__Your goal__
Starting at the row that contains "Where should I" and ending at the row that contains "Action: point(31,240)", reproduce only those rows, requests included, but shift every coordinate in the answers by adding 129 to each number. Omit the pictures from your answer.
┌─ Extracted information
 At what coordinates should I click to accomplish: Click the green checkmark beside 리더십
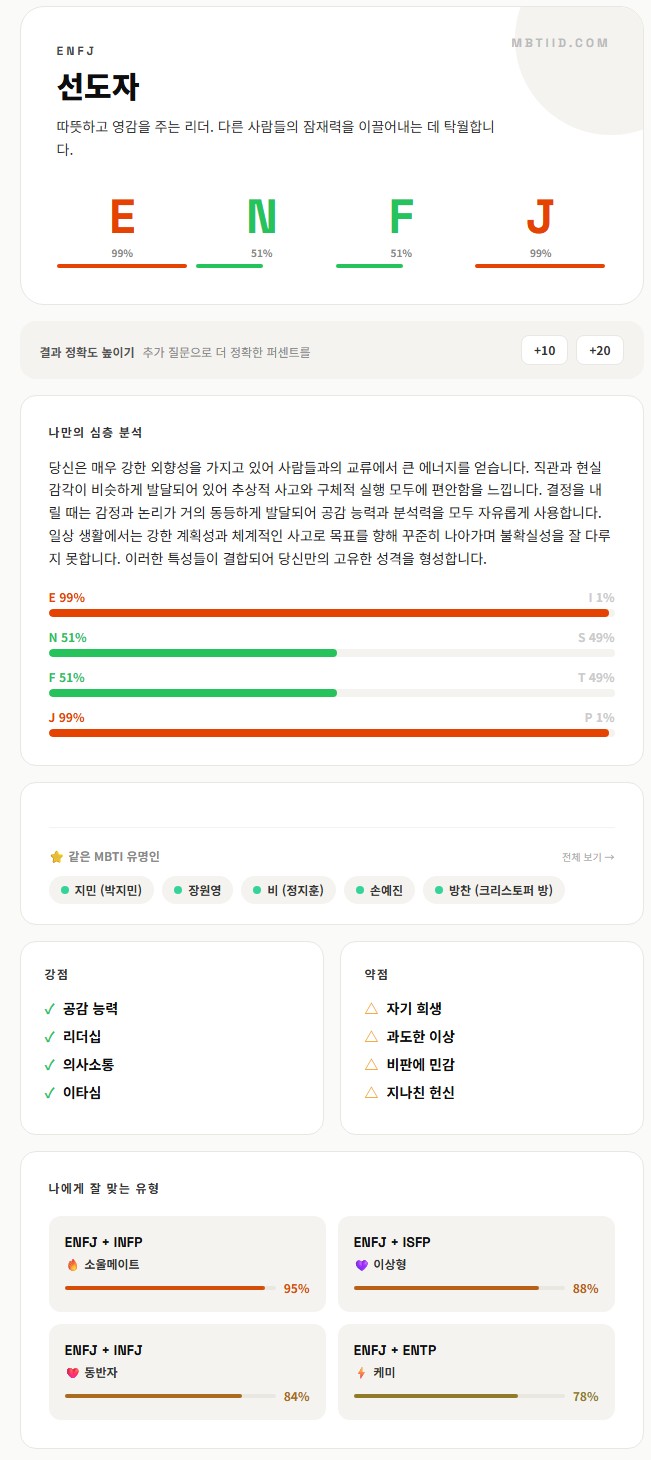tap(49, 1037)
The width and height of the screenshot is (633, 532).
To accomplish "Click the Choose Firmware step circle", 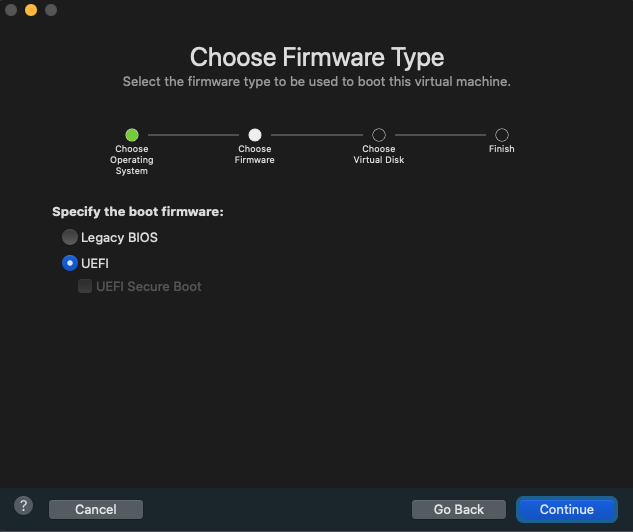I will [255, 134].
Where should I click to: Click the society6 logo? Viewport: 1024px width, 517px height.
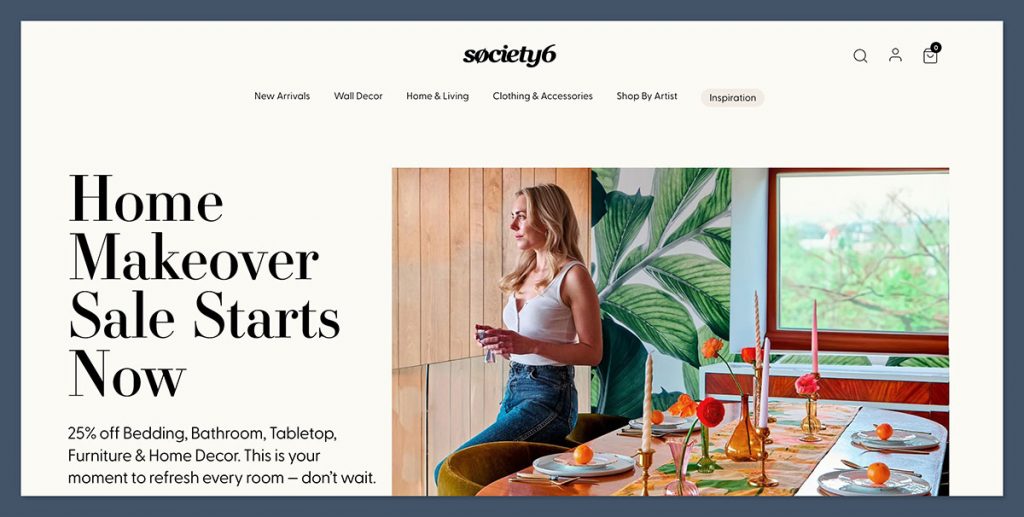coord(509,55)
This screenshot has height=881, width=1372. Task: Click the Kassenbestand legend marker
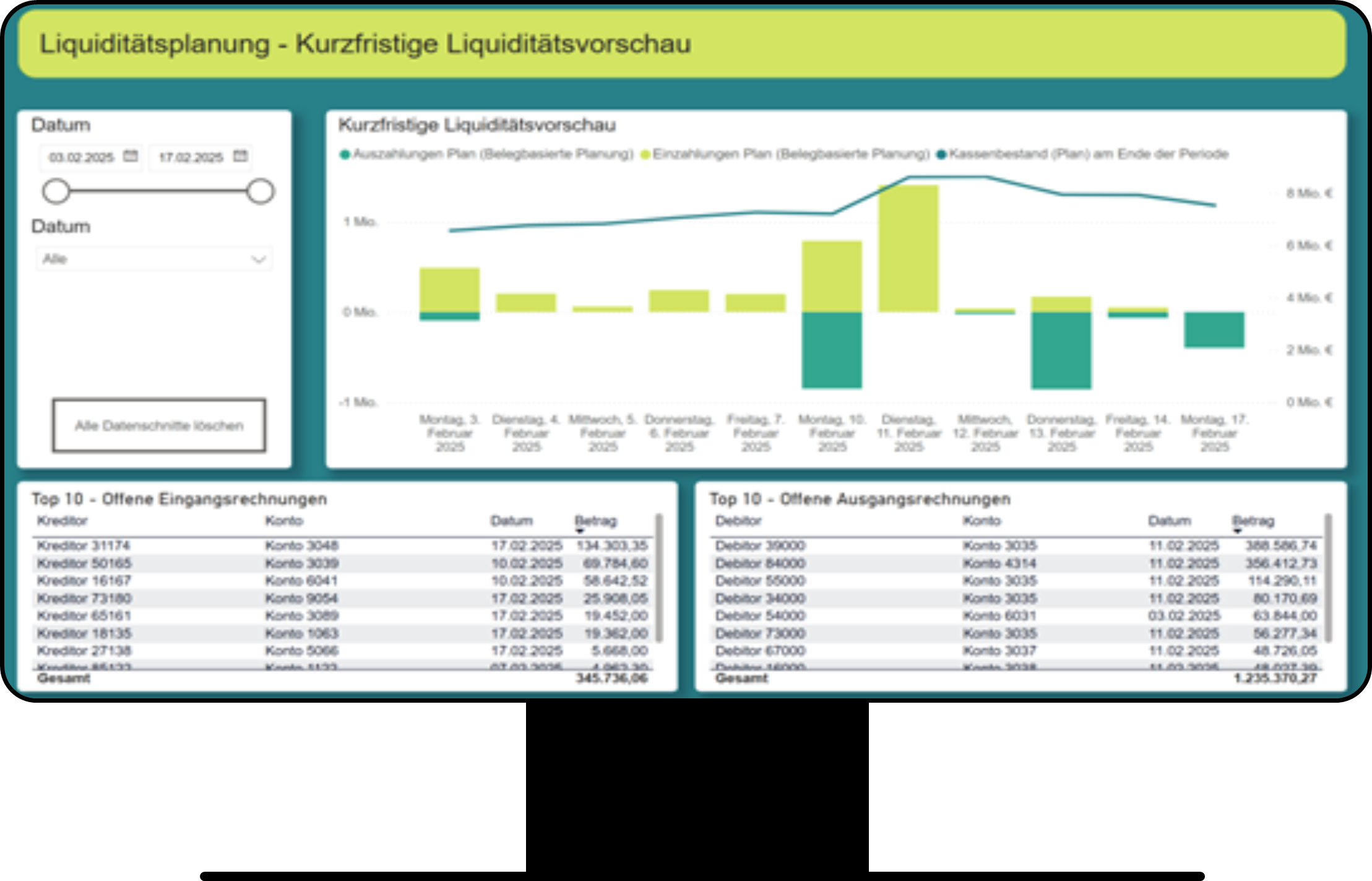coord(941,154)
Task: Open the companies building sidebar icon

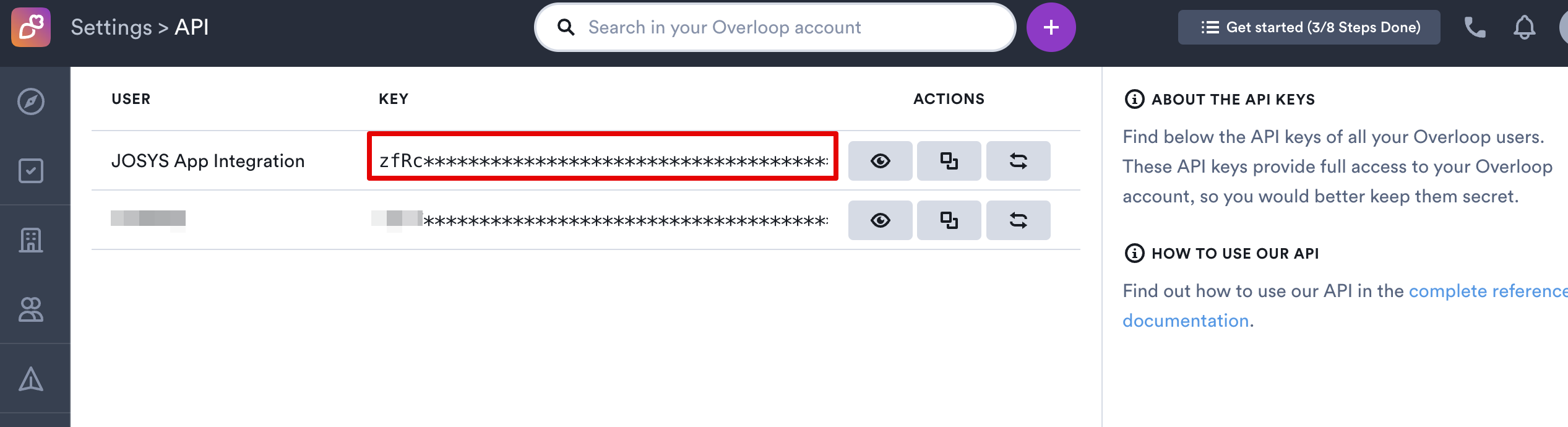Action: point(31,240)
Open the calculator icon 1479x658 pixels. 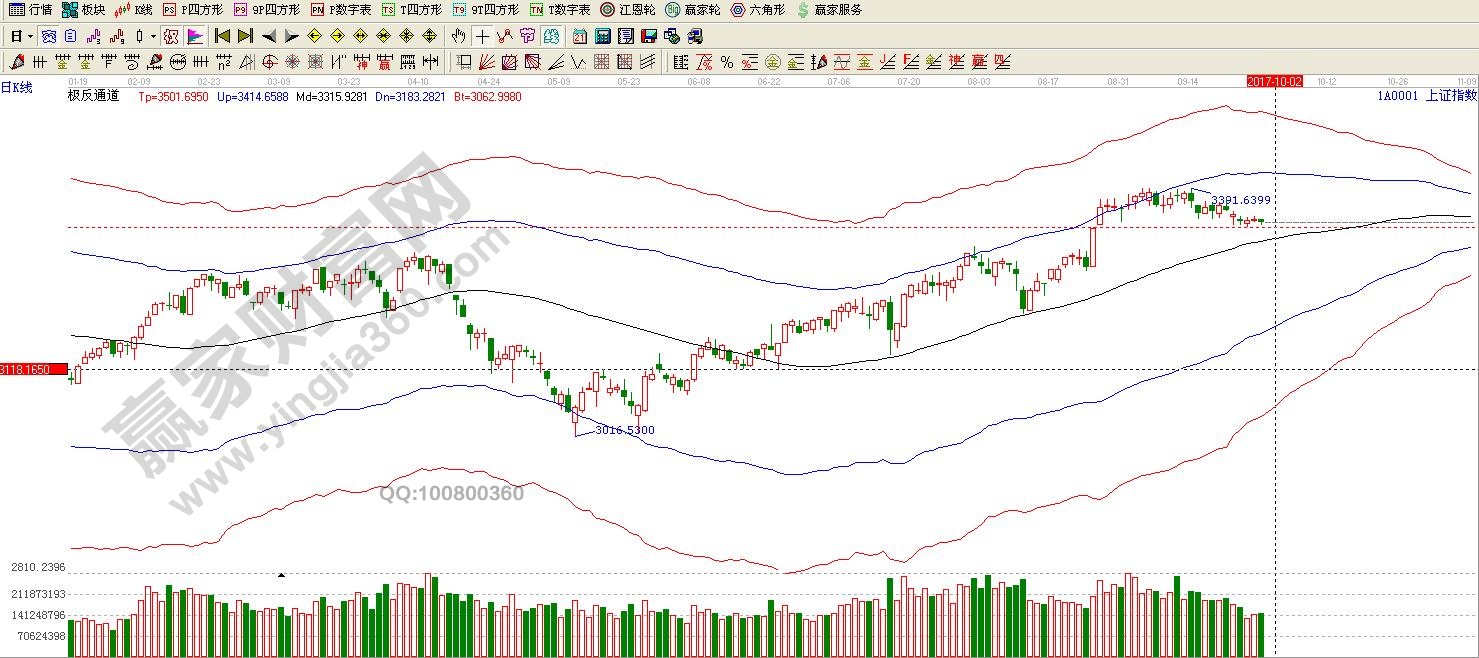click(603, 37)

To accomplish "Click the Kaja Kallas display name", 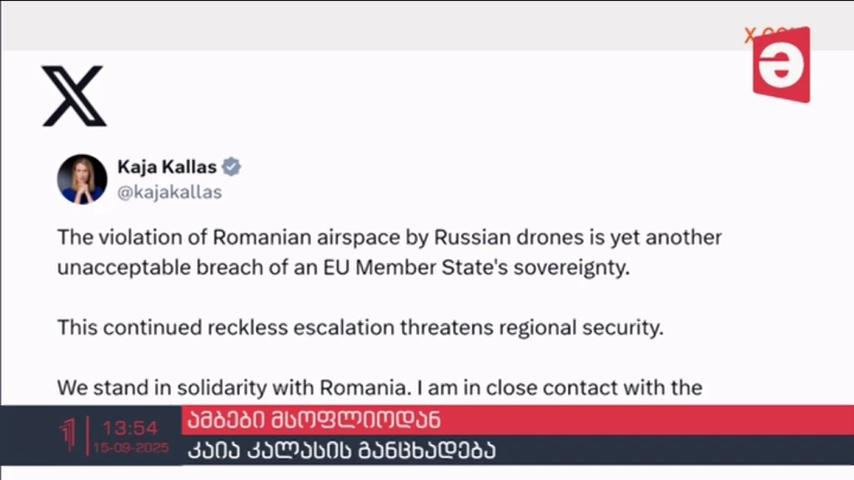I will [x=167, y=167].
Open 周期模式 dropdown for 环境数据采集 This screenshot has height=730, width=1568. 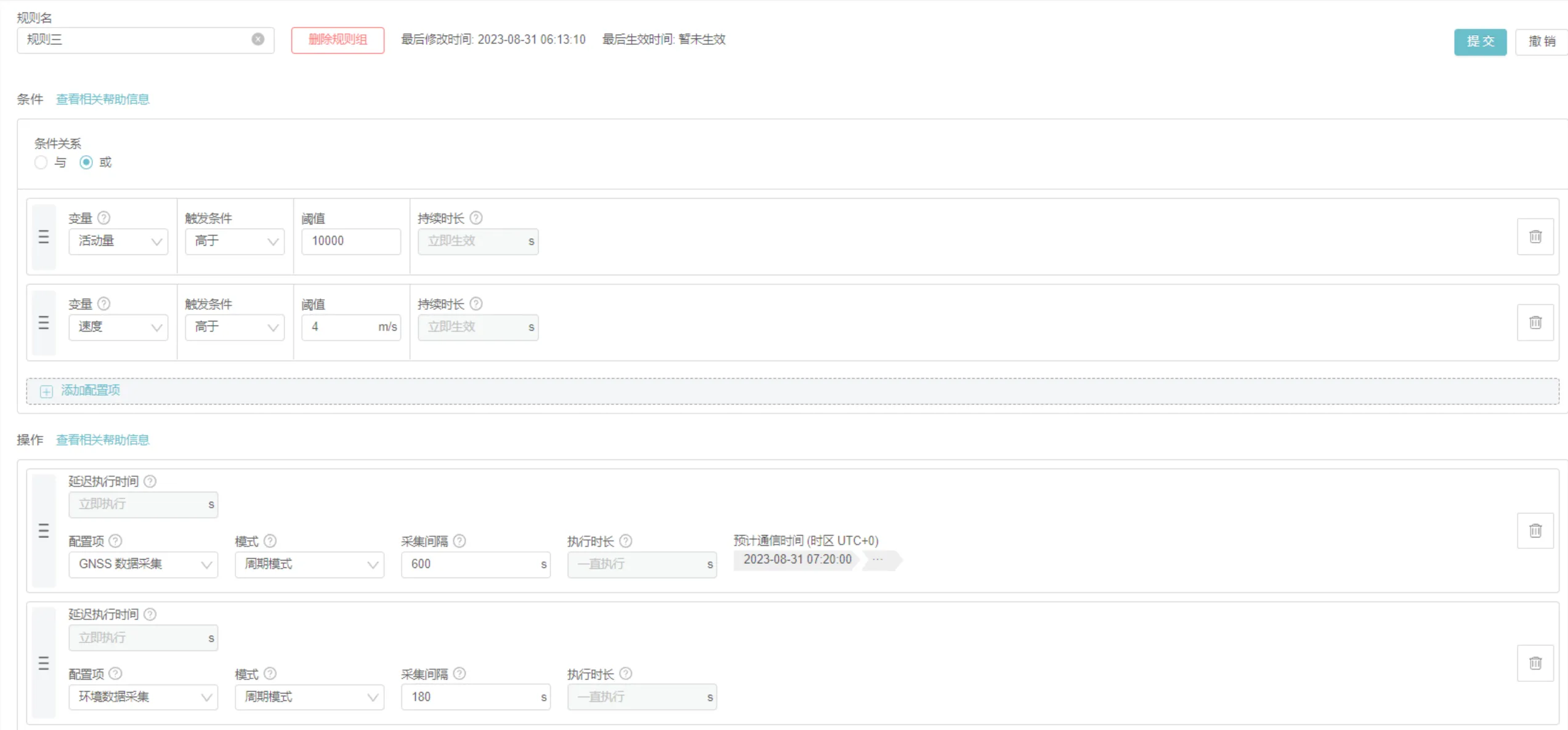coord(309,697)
└─
__Expected output__
Where should I click to: Click the society6 logo? Viewport: 1024px width, 517px height.
coord(638,184)
This screenshot has height=881, width=1372. Task: Click the Kassenbestand legend marker
coord(1070,283)
Task: Open the companies building sidebar icon

Action: point(160,369)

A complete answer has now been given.